JAKARTA - Deputi Hukum Tim Pemenangan Nasional (TPN) Ganjar-Mahfud Todung Mulya Lubis menegaskan keberpihakan Presiden Joko Widodo kepada salah satu pasangan capres-cawapres di Pilpres 2024 bisa memicu pemakzulan.
Dalam Pasal 7A Undang-Undang Dasar 1945, disebutkan pemakzulan dapat diajukan jika presiden terbukti melakukan pelanggaran hukum berupa pengkhianatan terhadap negara, korupsi, penyuapan, dan tindak pidana berat lainnya.
Hal ini menanggapi pernyataan Jokowi yang menyebut presiden dan menteri boleh berkampanye dan memihak. Todung menyebut, cawe-cawe Jokowi dalam pemilu tak menutup kemungkinan melakukan perbuatan tercela yang melanggar amanat konstitusi.

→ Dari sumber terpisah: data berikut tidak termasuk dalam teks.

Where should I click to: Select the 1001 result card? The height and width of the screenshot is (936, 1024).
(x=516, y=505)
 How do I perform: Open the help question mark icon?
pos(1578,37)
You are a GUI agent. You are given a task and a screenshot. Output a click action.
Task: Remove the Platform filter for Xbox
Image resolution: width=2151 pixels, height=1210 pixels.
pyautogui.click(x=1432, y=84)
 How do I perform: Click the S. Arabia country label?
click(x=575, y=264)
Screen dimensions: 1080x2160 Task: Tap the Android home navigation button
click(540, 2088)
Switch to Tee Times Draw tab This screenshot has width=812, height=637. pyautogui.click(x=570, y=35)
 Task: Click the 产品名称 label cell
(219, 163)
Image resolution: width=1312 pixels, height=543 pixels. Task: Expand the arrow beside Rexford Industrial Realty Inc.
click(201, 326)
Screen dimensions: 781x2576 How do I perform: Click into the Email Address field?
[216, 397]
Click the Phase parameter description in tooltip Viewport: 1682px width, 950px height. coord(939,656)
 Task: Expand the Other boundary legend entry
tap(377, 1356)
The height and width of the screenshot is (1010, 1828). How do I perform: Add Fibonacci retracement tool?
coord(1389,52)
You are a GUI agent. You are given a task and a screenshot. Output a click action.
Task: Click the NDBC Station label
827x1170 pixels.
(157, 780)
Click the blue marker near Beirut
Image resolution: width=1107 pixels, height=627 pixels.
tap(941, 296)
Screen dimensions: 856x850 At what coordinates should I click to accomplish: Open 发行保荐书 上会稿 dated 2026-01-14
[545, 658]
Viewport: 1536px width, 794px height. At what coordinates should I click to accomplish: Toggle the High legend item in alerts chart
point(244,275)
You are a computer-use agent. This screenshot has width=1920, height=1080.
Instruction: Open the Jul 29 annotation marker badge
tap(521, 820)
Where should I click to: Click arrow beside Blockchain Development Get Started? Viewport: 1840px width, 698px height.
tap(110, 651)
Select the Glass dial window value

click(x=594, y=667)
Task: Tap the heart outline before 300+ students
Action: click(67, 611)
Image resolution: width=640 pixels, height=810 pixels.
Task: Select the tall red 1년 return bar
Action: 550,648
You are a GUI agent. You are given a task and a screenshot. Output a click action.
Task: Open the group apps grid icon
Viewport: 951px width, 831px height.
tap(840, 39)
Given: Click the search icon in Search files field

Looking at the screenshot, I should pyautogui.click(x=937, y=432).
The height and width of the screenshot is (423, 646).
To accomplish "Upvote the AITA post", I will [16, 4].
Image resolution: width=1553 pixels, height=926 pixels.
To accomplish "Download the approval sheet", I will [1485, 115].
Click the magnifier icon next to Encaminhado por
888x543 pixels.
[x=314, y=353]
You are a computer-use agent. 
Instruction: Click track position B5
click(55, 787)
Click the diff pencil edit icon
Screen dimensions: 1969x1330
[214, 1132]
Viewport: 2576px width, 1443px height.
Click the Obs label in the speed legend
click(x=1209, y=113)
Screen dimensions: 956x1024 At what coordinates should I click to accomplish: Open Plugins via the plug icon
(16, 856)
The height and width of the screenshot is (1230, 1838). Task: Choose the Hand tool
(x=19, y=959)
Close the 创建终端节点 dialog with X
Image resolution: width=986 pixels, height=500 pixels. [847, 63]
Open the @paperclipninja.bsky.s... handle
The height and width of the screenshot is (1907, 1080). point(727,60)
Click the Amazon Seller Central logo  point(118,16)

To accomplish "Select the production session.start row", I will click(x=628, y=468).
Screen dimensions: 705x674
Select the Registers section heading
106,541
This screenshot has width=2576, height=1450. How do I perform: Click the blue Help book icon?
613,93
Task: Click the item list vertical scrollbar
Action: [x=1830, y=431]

"Kalau presiden tidak melaksanakan tugasnya, sesuai dengan ketentuan hukum yang berlaku, maka bisa saja hal ini ditafsirkan sebagai perbuatan tercela. Dan kalau ini disimpulkan sebagai perbuatan tercela, maka ini bisa dijadikan sebagai alasan untuk pemakzulan," kata Todung di Media Center TPN Ganjar-Mahfud, Jakarta Pusat, Kamis, 25 Januari.
Todung mengingatkan, Jokowi harus ingat pada sumpah jabatan yang diucapkan saat menjabat Presiden RI, yakni berjanji akan melaksanakan konstitusi dan hukum. Jokowi sebagai Presiden harus berada di atas semua kelompok, di atas semua golongan, di atas semua suku, agama, dan partai politik. Hal ini diamanatkan dalam UUD 1945.
Selain itu, Todung menekankan bahwa Pasal 282 Undang-Undang Nomor 7 Tahun 2017 tentang Pemilu menyatakan bahwa pejabat negara dilarang membuat keputusan dan/atau melakukan tindakan yang menguntungkan atau merugikan salah satu peserta pemilu selama masa kampanye.
Kemudian, dalam Pasal 282 UU Nomor 7 Tahun 2017 menegaskan pejabat negara dilarang mengadakan kegiatan yang mengarah kepada keberpihakan terhadap peserta pemilu sebelum, selama dan sesudah kampanye.
"Coba baca baik-baik pasal 282 dan 283 ini. Coba baca sumpah presiden pada pasal 9 UUD 1945. Akan sangat mudah menyimpulkan bahwa keberpihakan dalam pemilu dan pilpres akan menciderai integritas pemilu dan pilpres, akan menggerus netralitas dalam pemilu dan pilpres, akan membuat pemilu tak lagi luber dan jurdil," imbuhnya.
BACA JUGA:
Sebelumnya, Jokowi menegaskan tiap orang punya hak politik dan demokrasi, termasuk para menteri. Bahkan, Jokowi mengatakan seorang presiden pun boleh memihak dan berkampanye.
“Hak demokrasi, hak politik setiap orang setiap menteri sama saja. Yang penting, presiden itu boleh loh kampanye. Presiden itu boleh loh memihak. Boleh,” ungkap Jokowi di Landasan Udara Halim Perdanakusuma, Jakarta Timur.
Jokowi menyebut, sebagai pejabat publik, dirinya maupun para menteri boleh berpolitik. Tapi, yang harus diingat, fasilitas negara tidak boleh digunakan selain untuk pekerjaannya.
“Tapi yang paling penting waktu kampanye tidak boleh menggunakan fasilitas negara,” tegasnya.
“Kita ini kan pejabat publik sekaligus pejabat politik. Masak gini enggak boleh, berpolitik enggak boleh, boleh. Menteri juga boleh,” sambung Jokowi.
Meski begitu, Jokowi tak menjelaskan banyak soal kepastian tidak adanya konflik kepentingan jika presiden dan para menteri memihak pasangan tertentu di Pilpres 2024. Ia hanya mengatakan perundangan hanya melarang penggunaan fasilitas negara.
“Itu saja, yang mengatur hanya tidak boleh menggunakan fasilitas negara. Itu aja,” pungkasnya.